--- The records Enclosed Below ---

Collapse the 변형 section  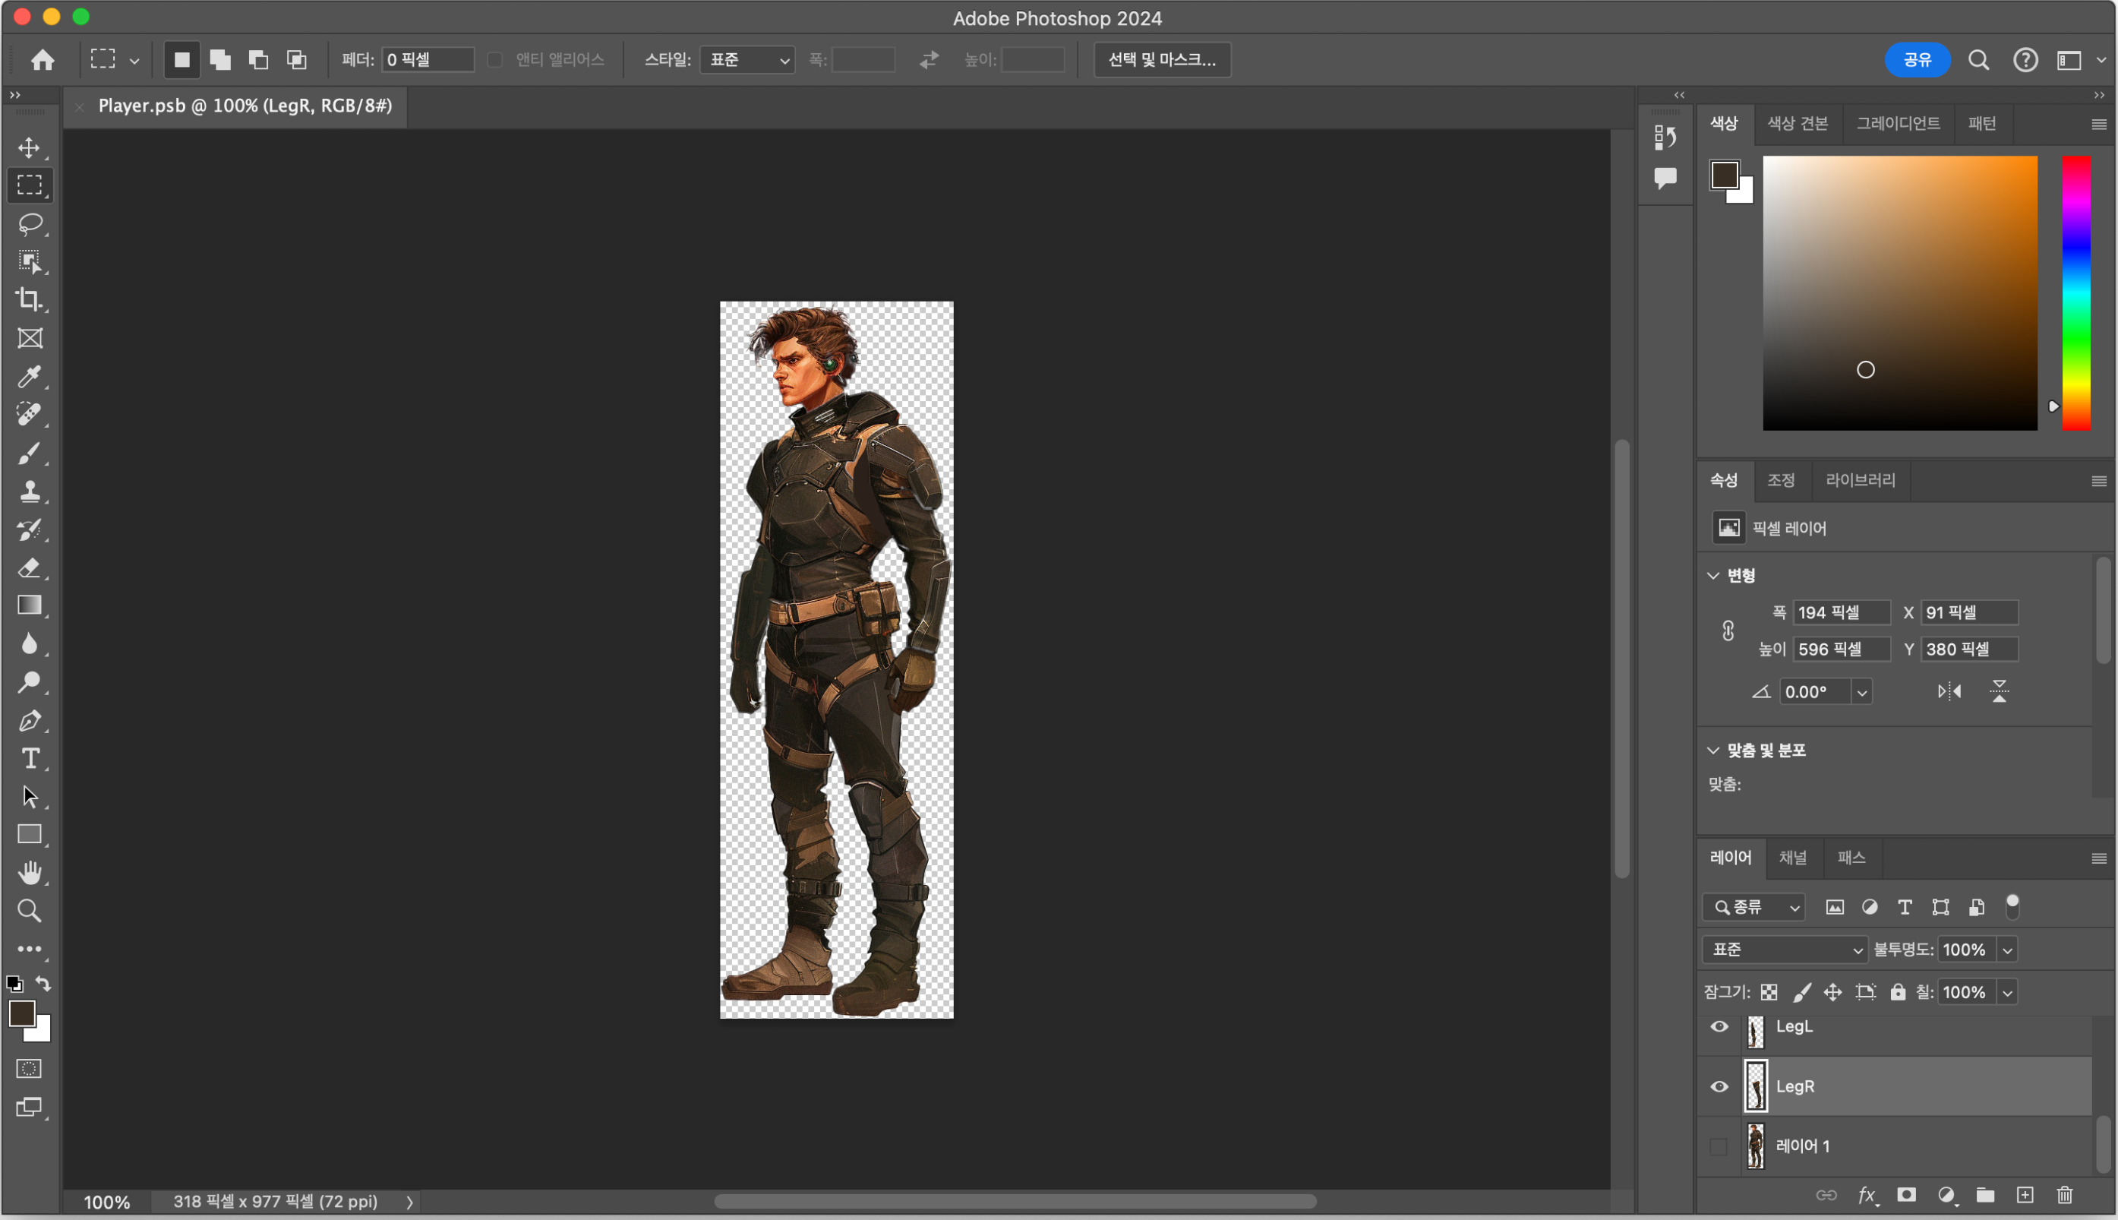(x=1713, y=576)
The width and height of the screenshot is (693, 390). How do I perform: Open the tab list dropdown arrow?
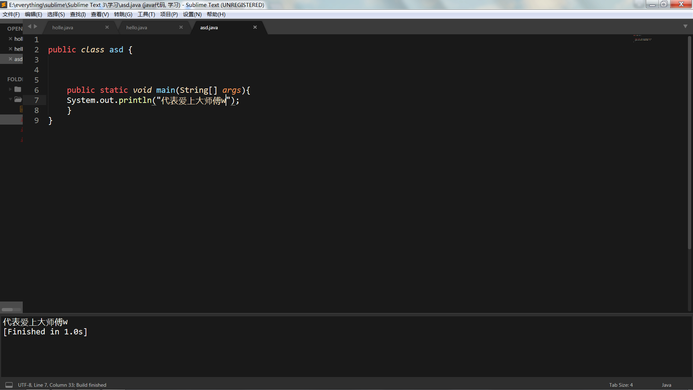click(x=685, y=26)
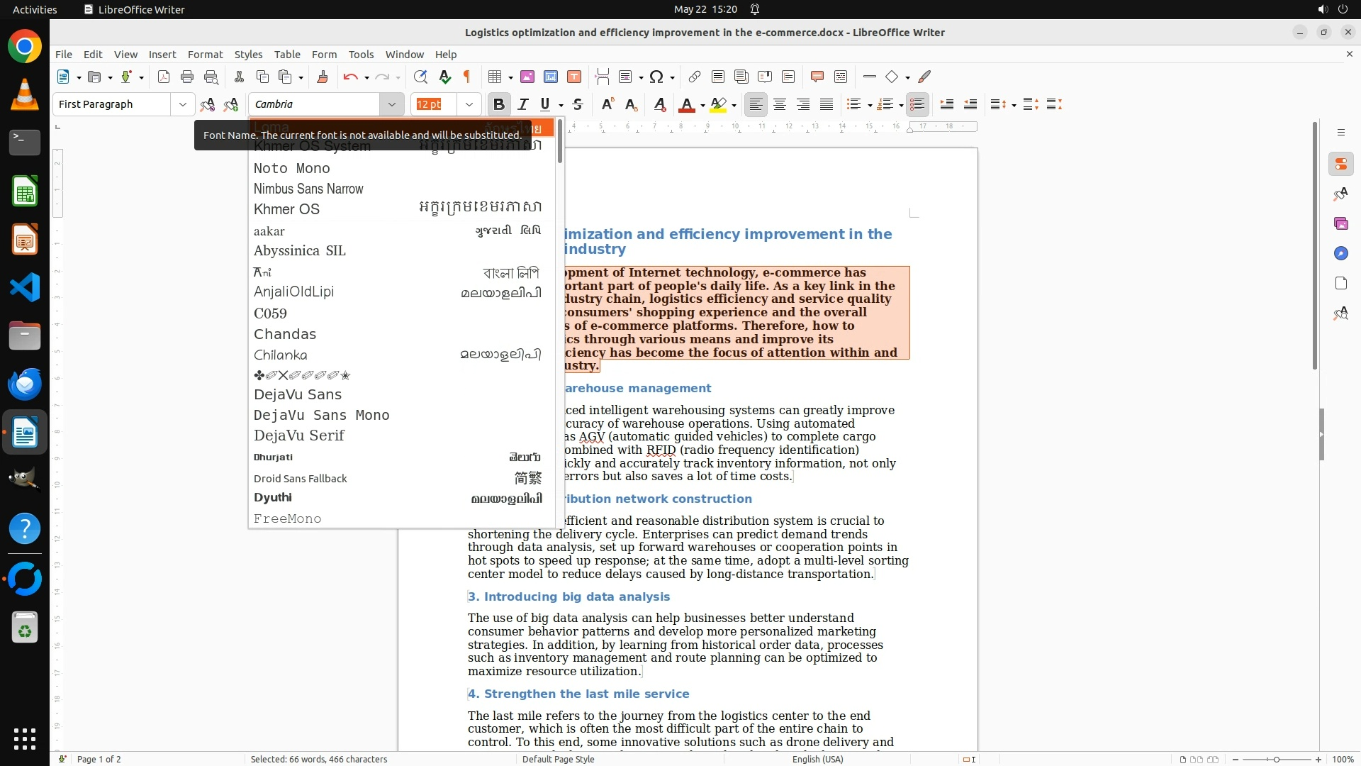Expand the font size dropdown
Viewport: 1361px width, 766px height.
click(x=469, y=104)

--- End of Enclosed The records ---

◆ **Task statement**
Copy only the lines running from the one that holds "The width and" through the last line of the data, and include both of those lines. Do not copy any pictures.

◆ **Written response**
The width and height of the screenshot is (693, 390). How do I perform: Open the tab list dropdown arrow?
click(x=685, y=26)
Expand the font size dropdown
Viewport: 1361px width, 766px height.
click(x=469, y=104)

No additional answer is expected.